According to the HSBC purchasing managers’ index (PMI), a headline index designed to measure the overall health of the manufacturing sector, expanded at steady space of 52.8 in September, unchanged from August reading. A PMI reading above 50 indicates expansion in the sector, while one below suggests decline. In a sign of relief, the new export orders sub-index, an indicator of prospective overseas business, jumped to 53.8 from 49.2 in August, thereby positing biggest rise in almost two years.
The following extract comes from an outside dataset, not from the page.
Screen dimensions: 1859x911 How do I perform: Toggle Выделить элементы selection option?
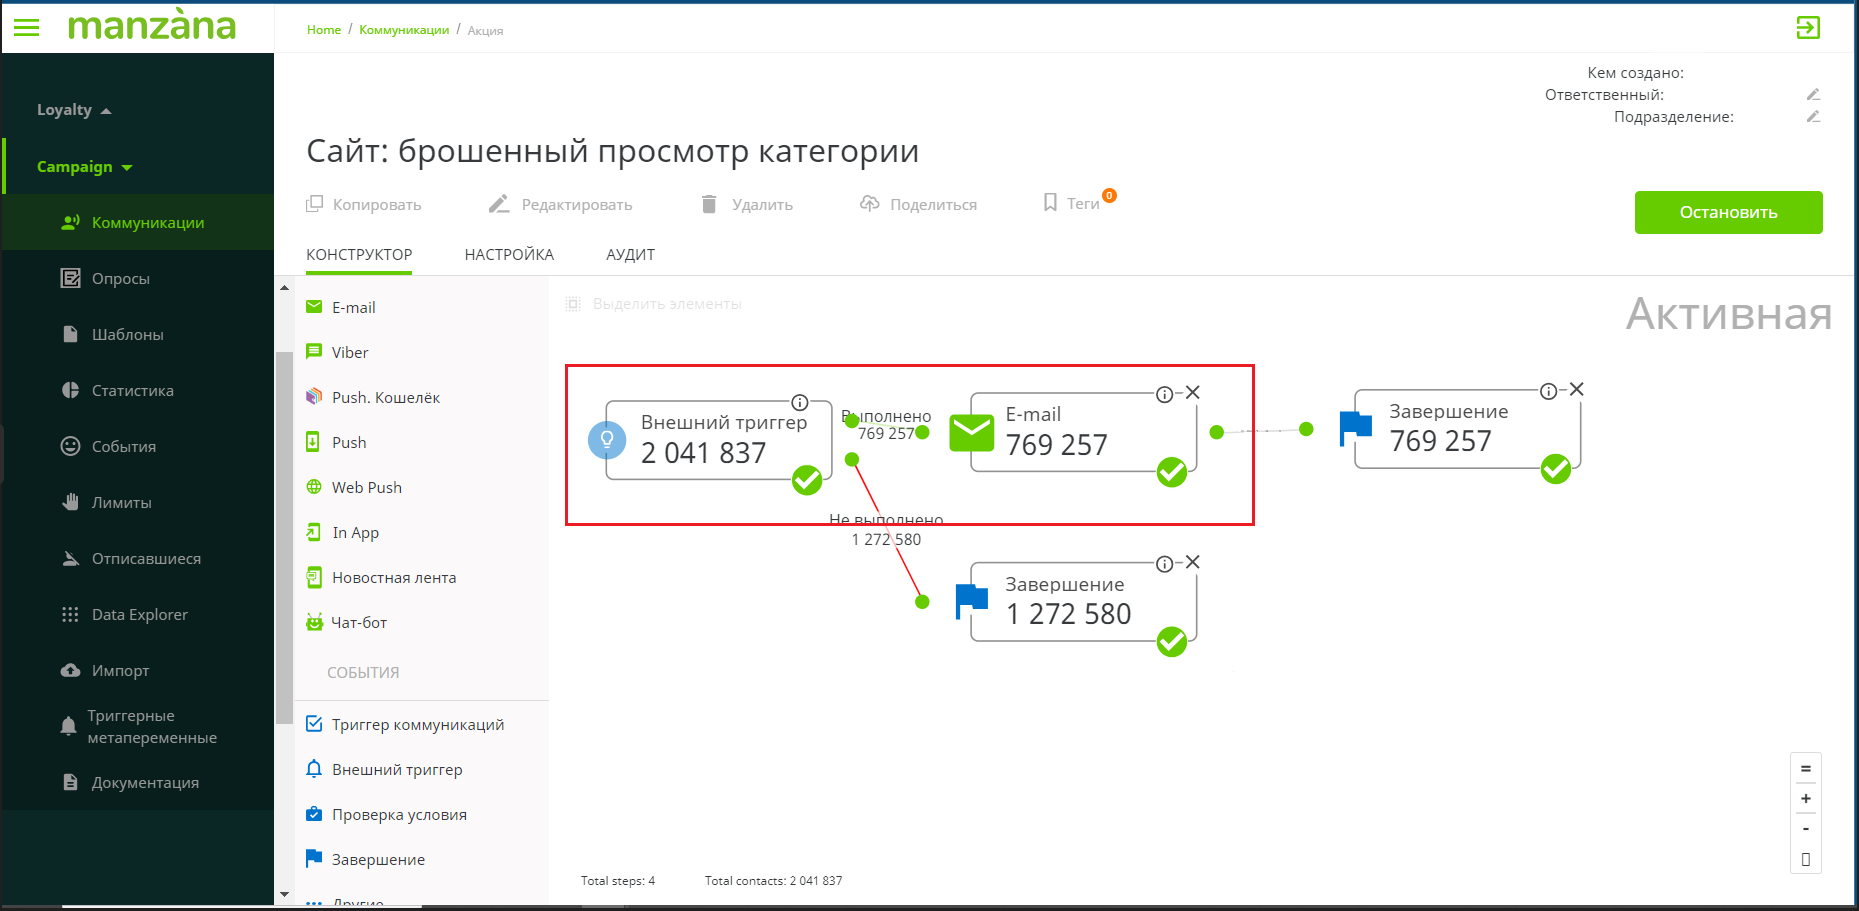pos(573,304)
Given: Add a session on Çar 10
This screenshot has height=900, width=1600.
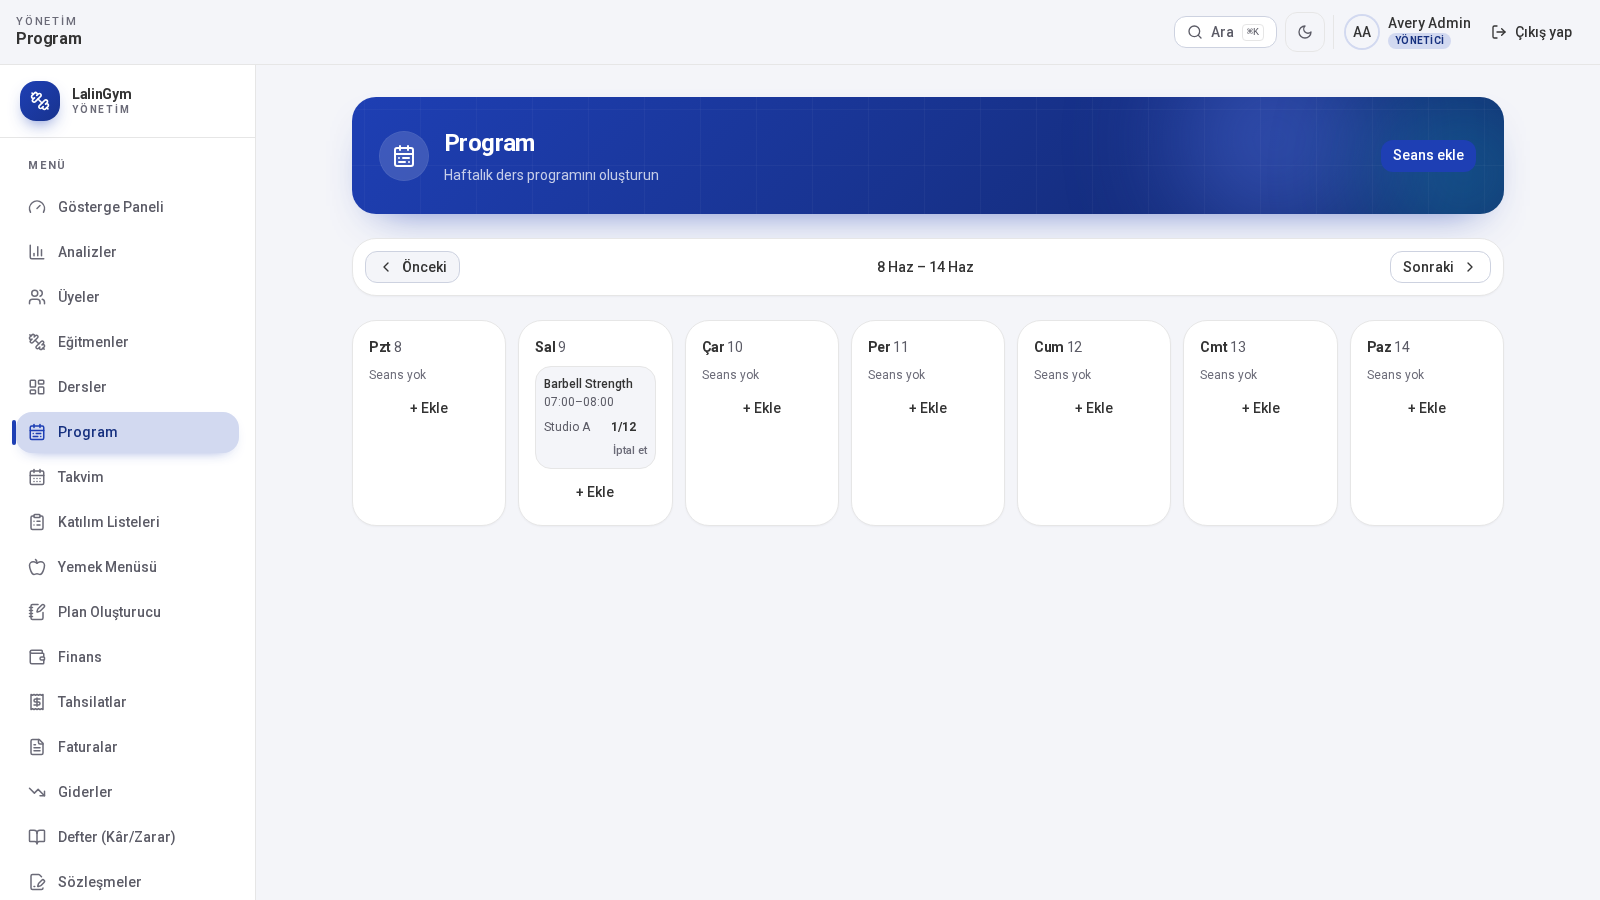Looking at the screenshot, I should click(762, 408).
Additionally seventh successive month of growth was recorded for employment in the month of September, with payroll numbers increasing to meet stronger demand, thereby signaling expansions in marketing departments. The inflation picture, on the other hand, was a bit mixed. While input prices rose at a faster clip on the back of higher raw material and diesel prices, output prices rose somewhat less, thereby adding to the Reserve Bank of India's dilemma of boosting growth while trying to rein in stubbornly high inflation.

Since manufacturing accounts for around 15 percent of India's gross domestic product, so a slowdown would not augur well for Asia's third-largest economy, which is already languishing near its slowest pace of growth in a decade for Q1. Poor showing by the manufacturing sector pulled down the GDP growth to 5.5% in the first quarter, the decade's worst Q1 performance, against the growth figure of 8% in the corresponding period in the last fiscal. The survey, although estimates the growth in the manufacturing sector to remain subdued, but at the same has underscored the implementation of recently announced reforms to help facilitate a gradual recovery during the second half of the fiscal year.

The S&P CNX Nifty is currently trading at 5,698.45, down by 4.85 points or 0.09% after trading in a range of 5,715.60 and 5694.00. There were 23 stocks advancing against 27 declines on the index.

The top gainers of the Nifty were Ambuja Cement up by 3.24%, JP Associates up by 2.01%, Infosys up by 1.95%, Tata Motors up by 1.51% and Ultra Cement up by 1.46%. While, DLF down by 2.47%, Tata Steel down by 1.53%,  Bank of Baroda down by 1.45%, IDFC down by 1.42% and Kotak Bank down by 1.39%% were top losers on the index.

Most of the Asian equity indices were trading in the red; Jakarta Composite declined 0.85%, Nikkei 225 descended 0.82%, Straits Times lost 0.36% and Taiwan Weighted edged lower by 0.51 %. On the flip side, KLSE Composite was up by 0.76% was the sole gainer amongst Asian pack. Meanwhile, Markets in China, Hong Kong and South Korea are closed today for holidays.

European markets were trading optimistic; with CAC 40 gaining 0.46%, DAX rising by 0.44% and FTSE 100 adding 0.19%.